I'm a little confused by your example. If you define the method with the hardcoded 5 in the method name, then you don't need to magically figure it out inside the body of the method. If you want to do something dynamic with method missing, it would be something like this:
def method_missing(name, *args)
if name.to_s =~ /get_persons_with_(\d+)_things/
number_of_things = $1.to_i
res = []
persons.each do |person|
if person.number_of_things == number_of_things
res << person
end
end
return res
else
return super(name, *args)
end
end
[EDIT (Jörg W Mittag)]: This is a more Rubyish way of implementing that same method:
def method_missing(name, *args)
return super unless name.to_s =~ /get_persons_with_(\d+)_things/
number_of_things = $1.to_i
return persons.select {|person| person.number_of_things == number_of_things }
end
super without any arguments just passes the original arguments along, no need to pass them explicitly
an early return guarded by a trailing if or unless expression greatly clears up control flow
all the each iterator does, is select items according to a predicate; however, there already is an iterator for selecting items: select
Ruby has different meta programming techniches to do this kind of stuff.
First we need our variable method
class DB
def get_persons_with_x_things(x)
res = []
persons.each do |person|
if person.number_of_things == x
res << person
end
end
return res
end
end
define_method
If there is a finite number of x's. We could use define_method to create all this methods. define_method creates a method. The first argument is the name of the method, the seccond argument or the given block is the stuff, which get's executed when the method is called.

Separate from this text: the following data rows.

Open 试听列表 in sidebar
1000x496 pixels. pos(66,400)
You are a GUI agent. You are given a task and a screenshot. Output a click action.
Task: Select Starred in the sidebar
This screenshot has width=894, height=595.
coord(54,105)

This way, you don't realy create such method's, but It will look for the user if he calls it, as if it existed. But if the user relies on Object#methods and such, he will never see your inifinite number of fake methods.
class DB
99.times do |i|
define_method("get_persons_with_#{i}_things") do
get_persons_with_x_things(i)
end
end
end
method_missing
If there is an infinite numbor of x's method_missing would be better suited for this Task. If someone tries to call a method which does not exist, method_missing is executed instead. The first argument for method_missing is the method name as symbol, the following arguments are the original arguments.
class DB
def method_missing(name, *args)
case name.to_s
when /^get_persons_with_(\d+)_things$/
get_persons_with_x_things($1.to_i)
else
super(name, *args)
end
end
end
method_missing and send
To not use static regexe would be even cooler. But this could have some security implications. The method send I use here, calls a method by it's name.
class DB
def method_missing(name, *args)
name.to_s=~ /\d+/
# always be carefull with $ variables, they are global for this thread, so save everything as fast as you can
new_name= "#{$`}x#{$'}"
number= $1.to_i
if method_defined?(new_name)
send(new_name, number)
else
super(name, *args)
end
end
end
you can do a lot of things like this with method missing:
Ruby Docs
StackOveflow method_missing
Have a look at Ruby's callbacks specially method_missing.